(Stored data)
* * *

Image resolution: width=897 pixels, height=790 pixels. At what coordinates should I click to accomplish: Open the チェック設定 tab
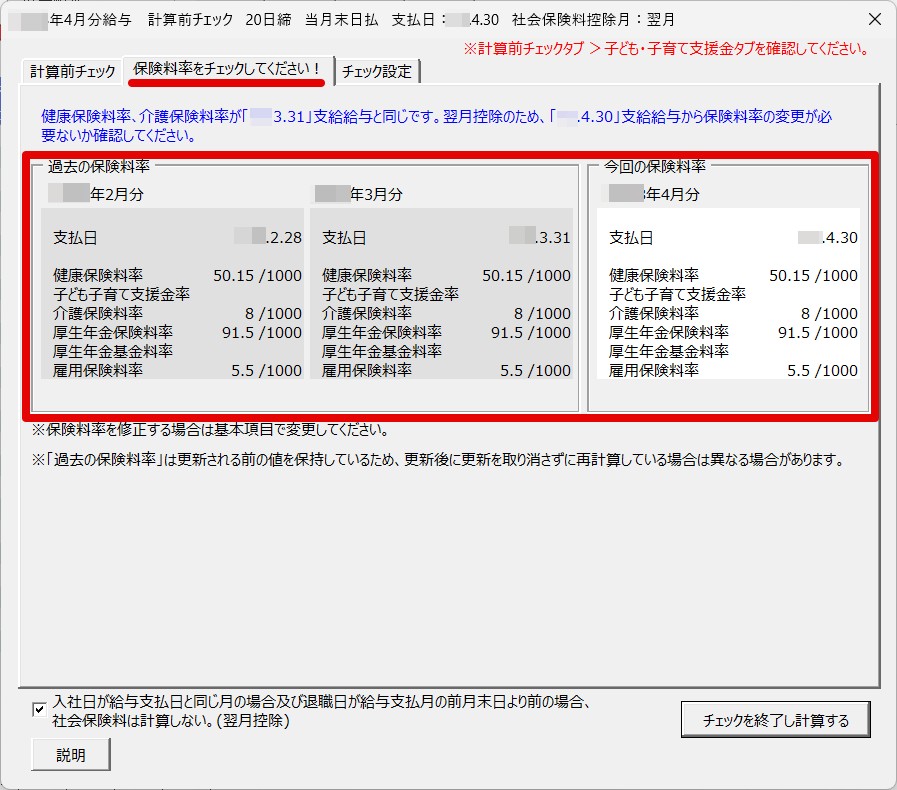click(x=377, y=71)
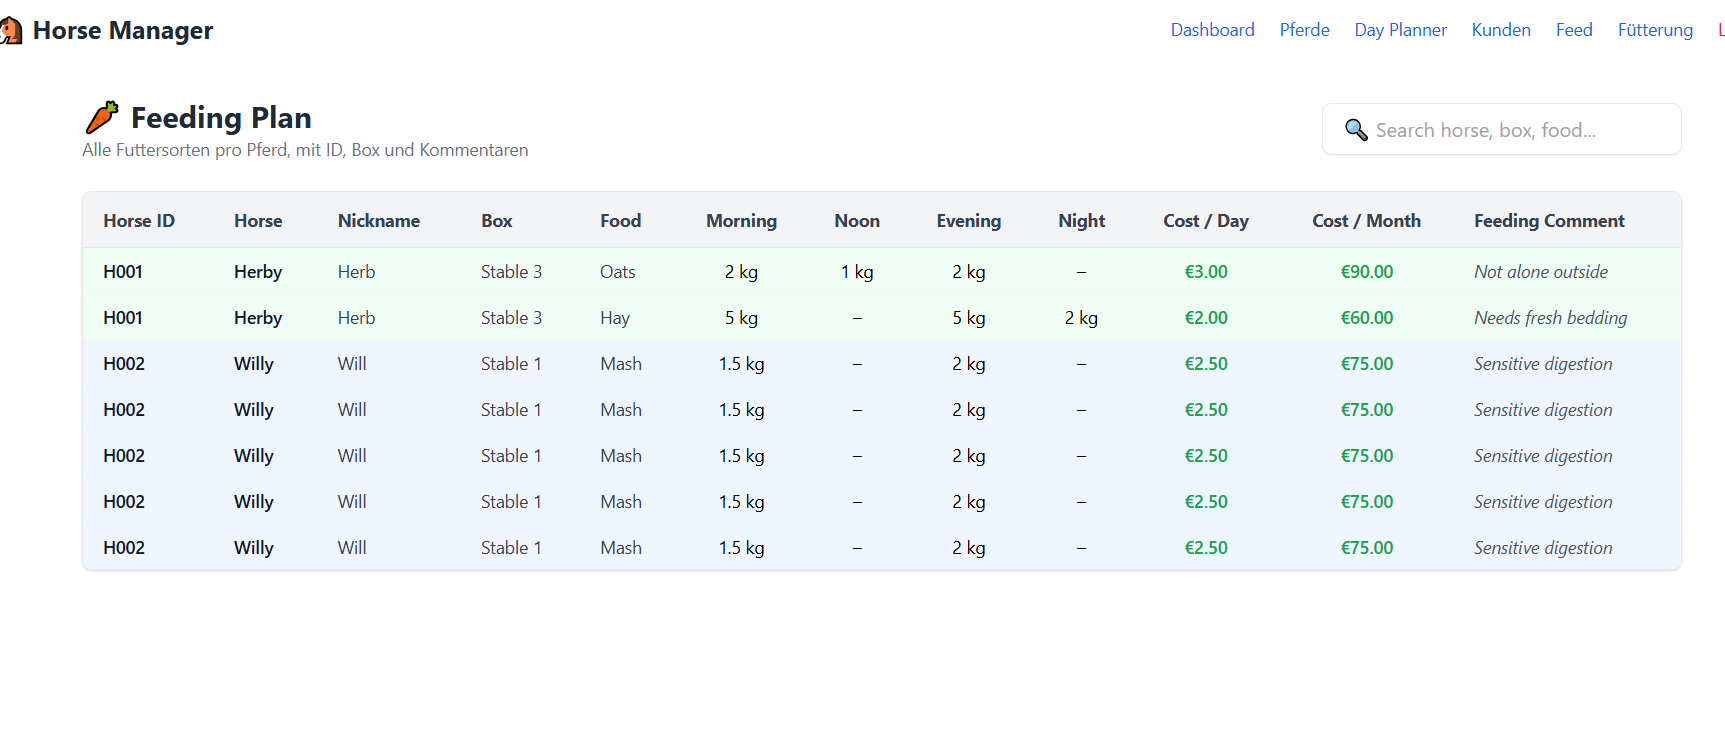Click the €90.00 monthly cost cell
This screenshot has height=740, width=1725.
click(1366, 272)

* * *

### Work to complete
Would you print all the entries again exactly, minus any pictures?

### Answer
Image resolution: width=897 pixels, height=790 pixels. At what coordinates should I click to accomplish: Open the チェック設定 tab
click(x=377, y=71)
Click the €90.00 monthly cost cell
This screenshot has height=740, width=1725.
click(1366, 272)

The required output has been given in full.